::: Selection

If you look at the USDA map for Ohio, the microclimate you are referring to seems to be the difference between 6a and 6b in places, but no areas are a 7.


----------



## MOJOERASER (11 mo ago)

I have read on several websites and YouTube channels (specifically Ron Henry and How to with Doc )that say do not put down pre emergents while and before seeding it acts like a barrier and it prevents new growth below that level . Now you might still be able to grow grass but Imagine it would be towards the end of the pre emergents coverage period. He mentioned that he layed down pre emergents both times and that could be the problem for the areas not growing.

Also if he is in Ohio then that's a whole other problem because it's not in the transition zone for Bermuda he needs cool season grasses


----------



## andymac7 (Oct 30, 2018)

CenlaLowell said:


> Bermuda in Ohio that's has to be hard to grow. Yeah you would be better to change that turf out.


Have you tried it? . In the area I live in Ohio? So.. instead of providing evidence once again that I am in fact in zone 7, I'll just paste this in really quick. It's the map I trust over USDA, since the data is updated more frequently, and omits much of the ultra cold spell from the 80's.

https://www.arborday.org/media/map_change.cfm

So, if I had it to do over, yes, I would have went with all Zoysia. But ya know.. hindsight. But again, why would golf courses around here (there are multiple.. in more northerly locations than I am) spend all of that time and money sprigging with bermuda if it was just all going to die?

As far as not being able to grow grass with pre-emergents @MOJOERASER, I've certainly never heard of that. Lol. I do wonder if it hinders runners/stolons from tacking roots down, and have even contemplating skipping it in the spring altogether.


----------



## callmestevee_o (Nov 11, 2021)

Bermuda_Rooster said:


> andymac7 said:
> 
> 
> > As far as me wanting bermuda, I've just always liked the look of it, with it's blue-green color and tight growing habit. I've had cool season grass most of my life, and since we're in the Ohio river valley, it gets very hot/humid in the summer, and sometimes burns up much of it. Also, I know zone denial is a real thing, lol, but I think we're actually in a microclimate of the coolest part of zone 7. I've been closely monitoring temps for years now, and we rarely see close to 0, and most winters only see 1 night in single digits. This winter was a cold one with low temps of 3, 3, and 8.
> ...


Off topic but how if your lawn doing? I purchased the same seed as you and plan on sowing the week after Memorial Day once I get a paver patio installed. Is it dense and performing to your liking?


----------



## Rooster (Aug 19, 2019)

::::::
::: Listed entries

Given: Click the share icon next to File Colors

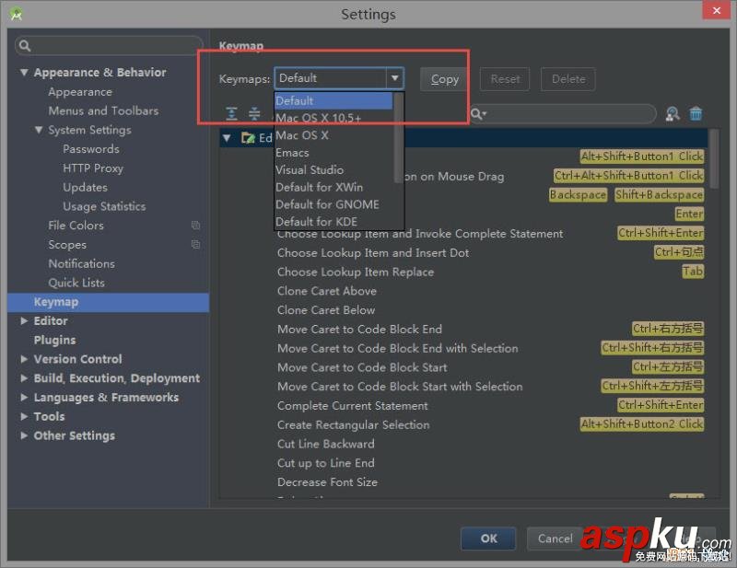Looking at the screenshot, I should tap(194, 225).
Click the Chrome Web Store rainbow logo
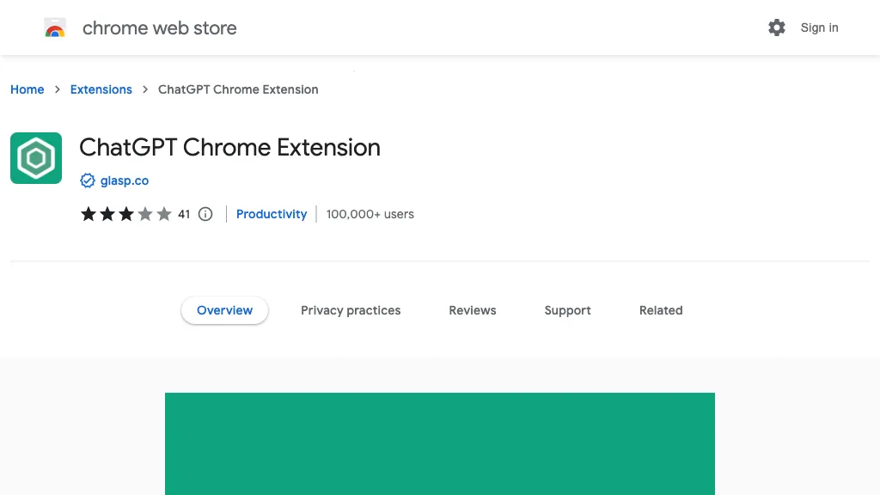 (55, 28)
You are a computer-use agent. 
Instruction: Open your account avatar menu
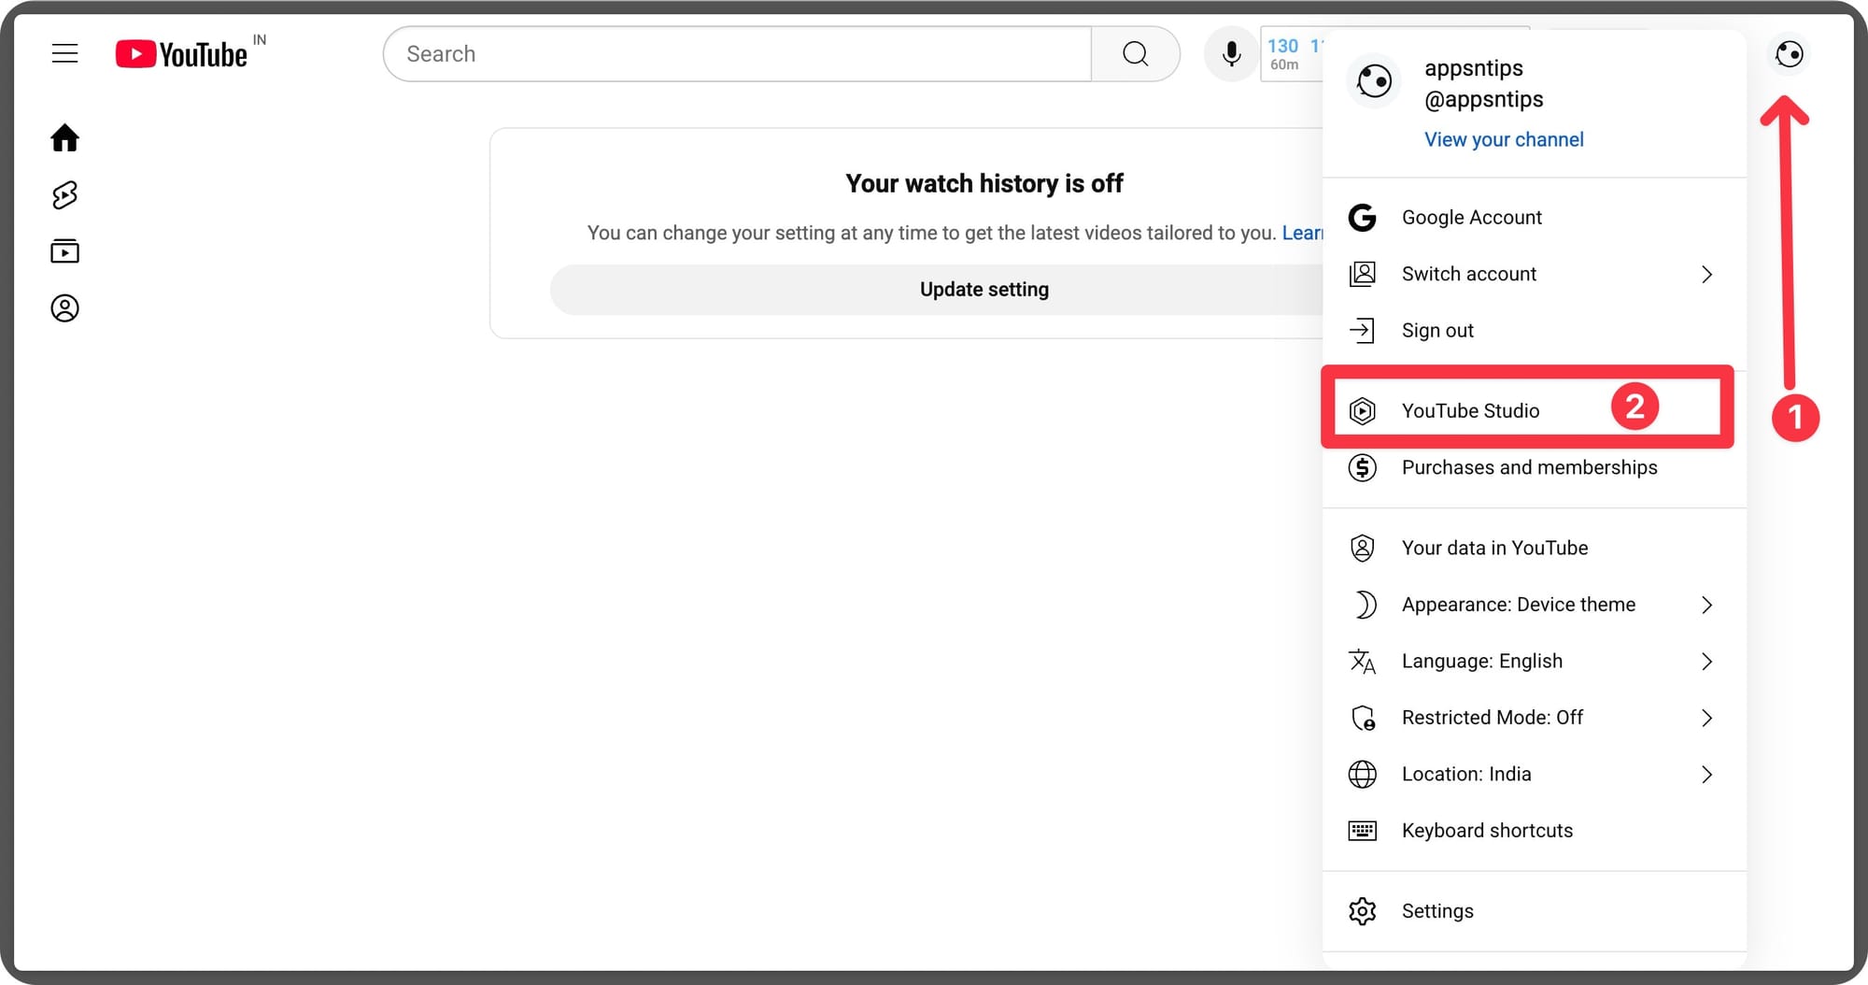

::::::

Task instructions:
(a) In the Bermuda grass thread, why does andymac7 trust the Arbor Day map over the USDA map? Answer in one to three sentences.
(b) Please list every username that heads a post in the Bermuda grass thread.

In response:
(a) andymac7 trusts the Arbor Day map because its data is updated more frequently. It also leaves out much of the ultra cold spell from the 80's.

(b)
MOJOERASER
andymac7
callmestevee_o
Rooster